*** Material supplied ***

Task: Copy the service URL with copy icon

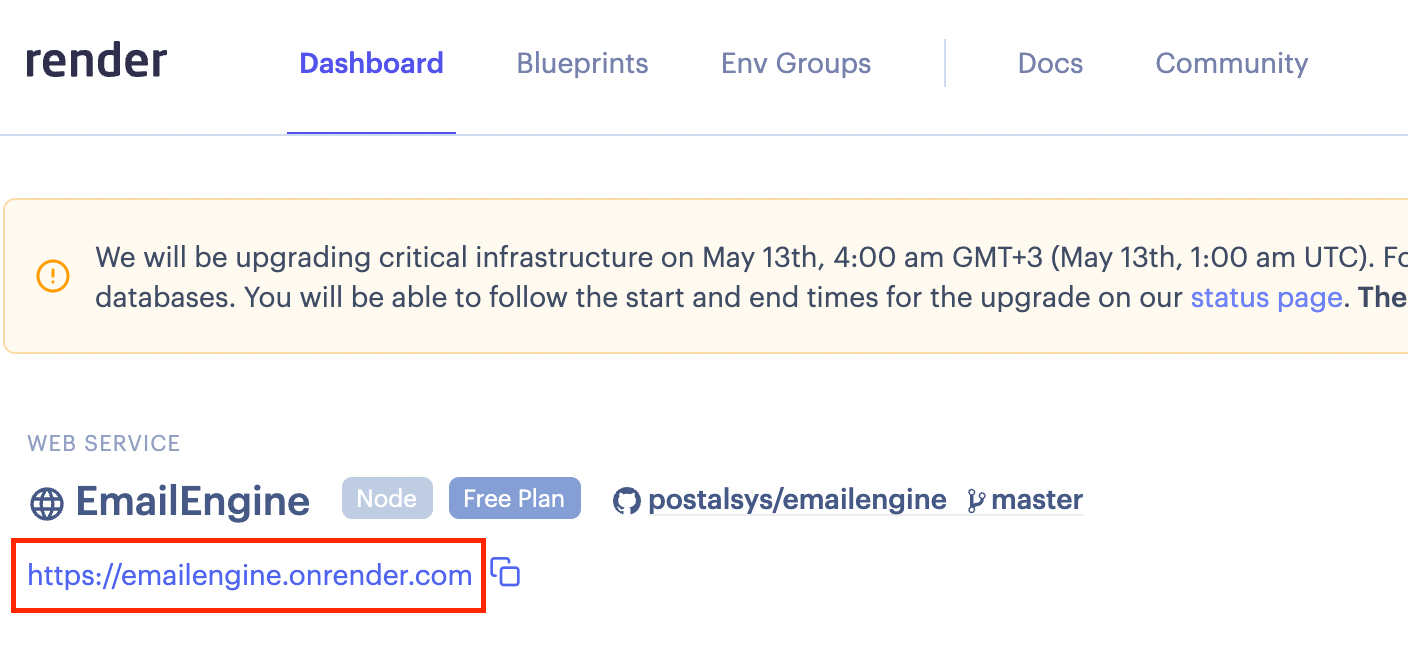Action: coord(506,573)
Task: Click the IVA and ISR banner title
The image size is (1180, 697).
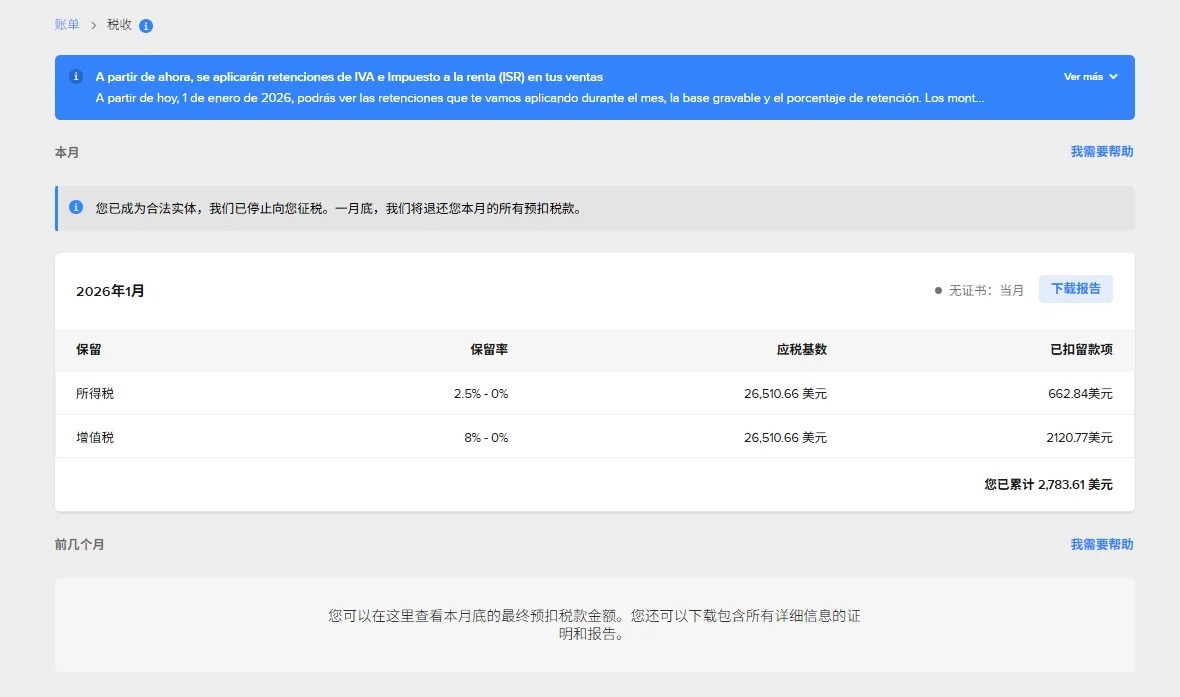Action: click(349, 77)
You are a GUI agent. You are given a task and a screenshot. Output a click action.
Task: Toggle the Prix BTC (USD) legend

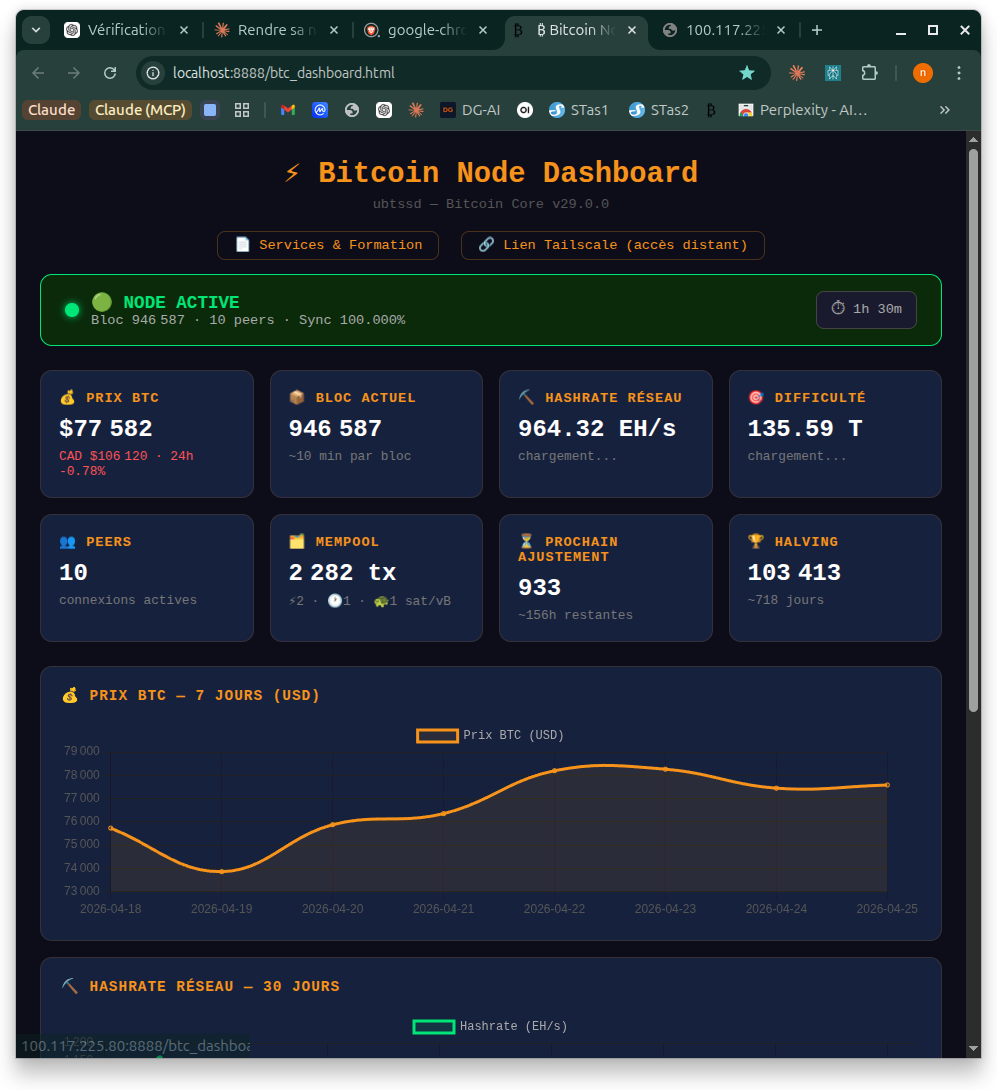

*** End of Material supplied ***
*** Material supplied ***

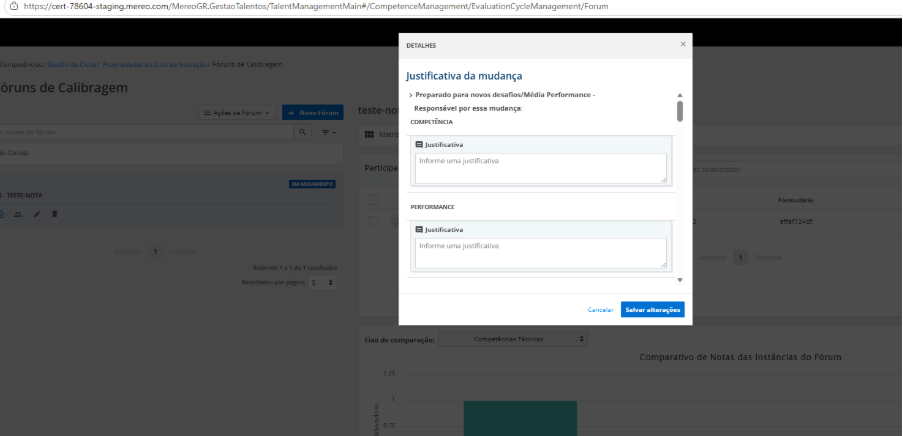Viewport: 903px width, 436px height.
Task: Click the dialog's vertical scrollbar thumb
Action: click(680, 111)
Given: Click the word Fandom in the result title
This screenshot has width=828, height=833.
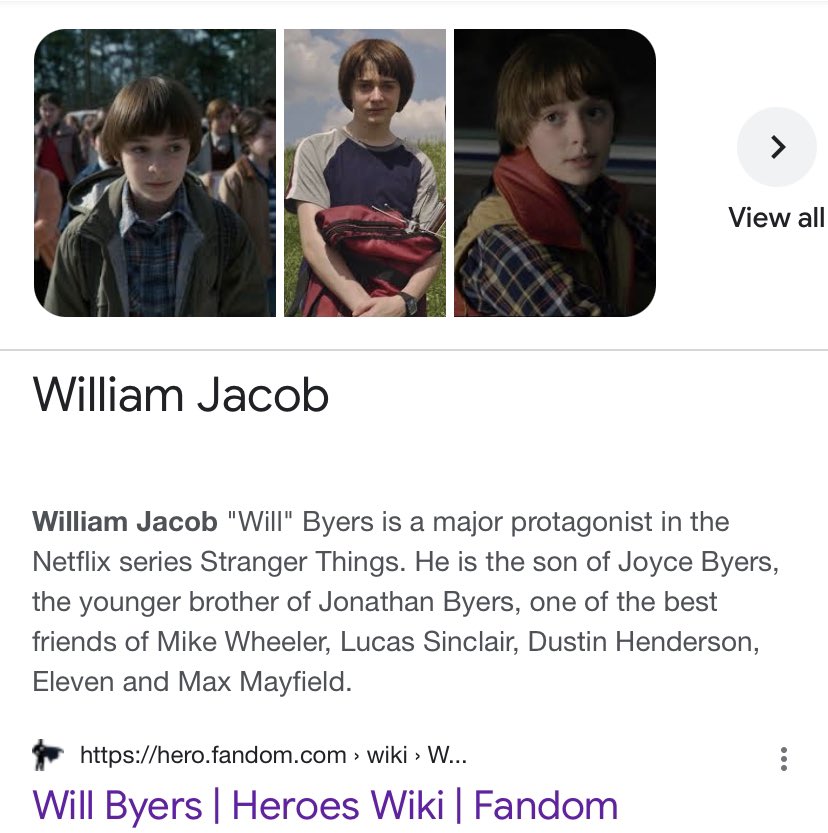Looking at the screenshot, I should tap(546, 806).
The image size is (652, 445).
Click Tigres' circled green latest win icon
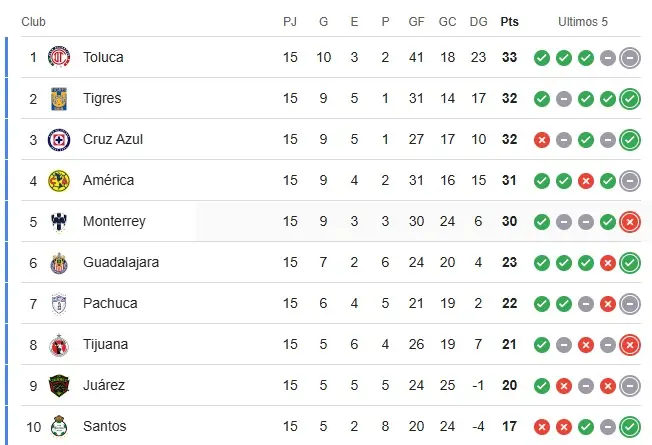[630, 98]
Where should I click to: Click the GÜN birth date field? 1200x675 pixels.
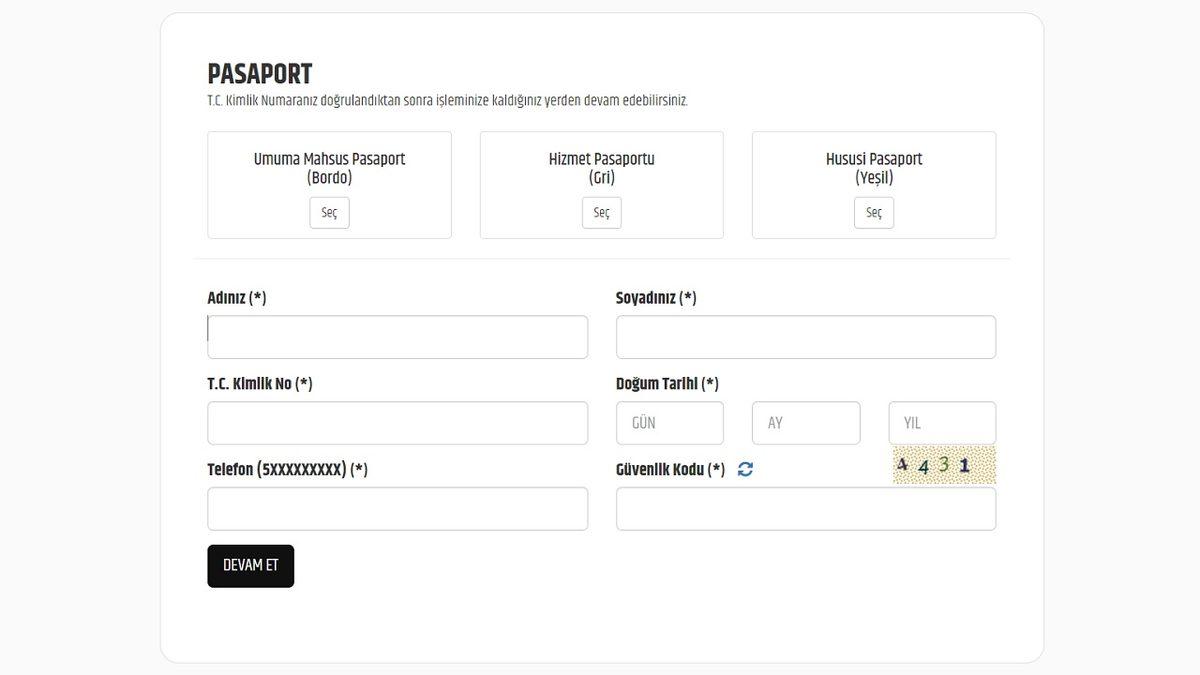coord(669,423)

*** End of Material supplied ***

* **Exercise details**:
Leaving out each picture, repeat exactly the lines above from the one that contains "Task: Copy the service URL with copy icon" through the one that contains "Task: Toggle the Prix BTC (USD) legend".

* **Task answer**:
Task: Copy the service URL with copy icon

Action: coord(506,573)
Task: Click the IVA and ISR banner title
The image size is (1180, 697).
Action: click(349, 77)
You are a GUI agent. You are given a task and a screenshot. Output a click action.
Task: Toggle the Prix BTC (USD) legend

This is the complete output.